Traders usually flash the signals quickly across a room to make a sale or a purchase. Signals that occur with palms facing out and hands away from the body are an indication the gesturer wishes to sell. When traders face their palms in and hold their hands up, they are gesturing to buy.
Numbers one through five are gestured on one hand with the fingers pointing directly upwards. To indicate six through ten, the hand is held sideways, parallel to the ground. Counting starts from six when the hand is held in this way. Numbers gestured from the forehead are blocks of ten; blocks of hundreds and thousands can be indicated by repeatedly touching the forehead with a closed fist. The signals can otherwise be used to indicate months, specific trade option combinations or additional market information.

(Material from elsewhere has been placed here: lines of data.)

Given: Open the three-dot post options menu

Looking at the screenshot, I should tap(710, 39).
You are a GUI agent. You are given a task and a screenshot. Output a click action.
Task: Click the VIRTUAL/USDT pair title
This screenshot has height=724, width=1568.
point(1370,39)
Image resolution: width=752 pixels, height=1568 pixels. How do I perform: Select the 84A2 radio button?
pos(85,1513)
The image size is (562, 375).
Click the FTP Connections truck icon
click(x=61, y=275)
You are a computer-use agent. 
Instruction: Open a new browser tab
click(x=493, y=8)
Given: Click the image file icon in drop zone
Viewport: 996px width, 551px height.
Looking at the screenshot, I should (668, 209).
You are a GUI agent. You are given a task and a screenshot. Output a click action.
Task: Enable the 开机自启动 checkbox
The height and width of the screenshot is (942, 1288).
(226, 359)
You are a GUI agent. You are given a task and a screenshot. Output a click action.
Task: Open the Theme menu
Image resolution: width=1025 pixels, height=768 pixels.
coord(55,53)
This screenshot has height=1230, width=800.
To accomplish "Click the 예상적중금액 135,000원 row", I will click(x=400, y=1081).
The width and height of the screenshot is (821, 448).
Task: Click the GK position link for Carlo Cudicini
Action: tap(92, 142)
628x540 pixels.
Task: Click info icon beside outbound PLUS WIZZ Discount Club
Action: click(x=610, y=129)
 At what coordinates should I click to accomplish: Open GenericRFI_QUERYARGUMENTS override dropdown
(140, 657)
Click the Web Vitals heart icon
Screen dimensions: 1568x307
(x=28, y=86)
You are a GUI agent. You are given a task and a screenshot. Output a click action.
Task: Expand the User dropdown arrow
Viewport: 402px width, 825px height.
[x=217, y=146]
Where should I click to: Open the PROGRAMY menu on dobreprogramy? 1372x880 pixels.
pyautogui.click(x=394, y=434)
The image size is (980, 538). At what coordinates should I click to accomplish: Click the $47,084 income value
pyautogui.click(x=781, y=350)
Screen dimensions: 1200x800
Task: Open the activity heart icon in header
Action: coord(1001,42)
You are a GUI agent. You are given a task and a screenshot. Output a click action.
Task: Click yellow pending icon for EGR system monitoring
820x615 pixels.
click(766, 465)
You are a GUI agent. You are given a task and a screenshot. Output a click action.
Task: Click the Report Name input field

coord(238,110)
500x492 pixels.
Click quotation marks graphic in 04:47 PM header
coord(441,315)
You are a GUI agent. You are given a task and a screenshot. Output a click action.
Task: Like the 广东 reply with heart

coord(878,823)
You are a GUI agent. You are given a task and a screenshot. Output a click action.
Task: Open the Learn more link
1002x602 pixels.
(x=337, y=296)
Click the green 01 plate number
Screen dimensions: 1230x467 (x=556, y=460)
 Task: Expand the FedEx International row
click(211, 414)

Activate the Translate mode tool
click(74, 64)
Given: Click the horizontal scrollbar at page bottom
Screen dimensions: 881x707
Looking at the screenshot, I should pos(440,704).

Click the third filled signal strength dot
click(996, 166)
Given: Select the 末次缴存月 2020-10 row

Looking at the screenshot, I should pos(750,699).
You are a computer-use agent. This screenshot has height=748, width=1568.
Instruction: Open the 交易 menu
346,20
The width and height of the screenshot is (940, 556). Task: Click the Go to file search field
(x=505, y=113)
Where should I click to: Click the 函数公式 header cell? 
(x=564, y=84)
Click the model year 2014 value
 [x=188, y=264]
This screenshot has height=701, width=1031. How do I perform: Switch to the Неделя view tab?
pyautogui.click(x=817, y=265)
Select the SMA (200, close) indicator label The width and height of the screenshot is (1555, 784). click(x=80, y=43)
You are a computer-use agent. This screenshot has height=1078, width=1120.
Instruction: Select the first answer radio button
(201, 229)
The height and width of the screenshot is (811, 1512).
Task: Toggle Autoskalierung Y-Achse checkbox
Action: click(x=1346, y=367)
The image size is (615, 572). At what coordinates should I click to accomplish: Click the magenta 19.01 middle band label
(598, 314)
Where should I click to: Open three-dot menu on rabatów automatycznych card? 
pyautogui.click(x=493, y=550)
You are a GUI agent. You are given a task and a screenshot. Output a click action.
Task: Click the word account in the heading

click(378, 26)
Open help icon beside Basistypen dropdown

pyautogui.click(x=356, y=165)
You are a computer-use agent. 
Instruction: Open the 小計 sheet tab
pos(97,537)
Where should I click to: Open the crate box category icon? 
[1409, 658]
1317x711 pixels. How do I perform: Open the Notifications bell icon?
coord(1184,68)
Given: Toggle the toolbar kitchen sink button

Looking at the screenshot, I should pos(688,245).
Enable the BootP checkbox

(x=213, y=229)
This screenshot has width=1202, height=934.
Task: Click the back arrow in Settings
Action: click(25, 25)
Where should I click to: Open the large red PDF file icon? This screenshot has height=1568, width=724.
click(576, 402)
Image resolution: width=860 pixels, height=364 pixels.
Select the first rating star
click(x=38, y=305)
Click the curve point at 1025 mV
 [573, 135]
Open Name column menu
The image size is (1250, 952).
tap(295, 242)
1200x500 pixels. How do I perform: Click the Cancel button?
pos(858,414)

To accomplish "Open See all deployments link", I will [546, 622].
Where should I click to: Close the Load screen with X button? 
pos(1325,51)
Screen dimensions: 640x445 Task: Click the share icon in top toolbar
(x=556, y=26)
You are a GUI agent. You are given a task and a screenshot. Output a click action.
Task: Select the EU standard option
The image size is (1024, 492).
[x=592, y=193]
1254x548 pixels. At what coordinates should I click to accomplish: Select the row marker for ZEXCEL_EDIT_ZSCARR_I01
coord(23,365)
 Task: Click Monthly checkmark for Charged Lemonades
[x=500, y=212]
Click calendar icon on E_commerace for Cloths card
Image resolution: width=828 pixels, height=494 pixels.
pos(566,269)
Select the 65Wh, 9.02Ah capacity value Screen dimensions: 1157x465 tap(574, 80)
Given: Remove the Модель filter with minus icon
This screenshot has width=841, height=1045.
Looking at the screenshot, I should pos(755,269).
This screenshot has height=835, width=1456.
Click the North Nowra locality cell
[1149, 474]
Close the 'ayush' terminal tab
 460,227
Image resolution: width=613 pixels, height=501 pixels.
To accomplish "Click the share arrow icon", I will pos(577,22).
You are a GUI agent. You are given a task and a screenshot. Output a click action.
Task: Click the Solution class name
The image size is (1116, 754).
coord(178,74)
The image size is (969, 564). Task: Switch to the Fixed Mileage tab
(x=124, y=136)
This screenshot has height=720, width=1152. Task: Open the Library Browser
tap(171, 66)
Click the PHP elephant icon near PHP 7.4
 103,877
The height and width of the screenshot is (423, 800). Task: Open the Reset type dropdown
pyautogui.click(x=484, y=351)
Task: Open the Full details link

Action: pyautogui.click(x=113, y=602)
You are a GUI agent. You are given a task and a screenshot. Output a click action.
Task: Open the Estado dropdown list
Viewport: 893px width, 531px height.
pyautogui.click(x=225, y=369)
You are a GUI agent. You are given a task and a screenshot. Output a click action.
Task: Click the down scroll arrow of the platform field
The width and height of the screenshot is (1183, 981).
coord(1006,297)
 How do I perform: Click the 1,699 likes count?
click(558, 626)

Rules vary significantly among exchanges; however, the purpose of the gestures remains the same.
- Lewis J. Borsellino, Patricia Commins, The Day Trader, John Wiley and Sons: 1999, page 159, ISBN 0-471-33265-8, ISBN 978-0-471-33265-7.
- Larry Harris, Trading and Exchanges, Oxford University Press US: 2003, page 104, ISBN 0-19-514470-8, ISBN 978-0-19-514470-3
- "The Art of Hand Signals" (PDF). trading floor hand signals ( 455 KiB)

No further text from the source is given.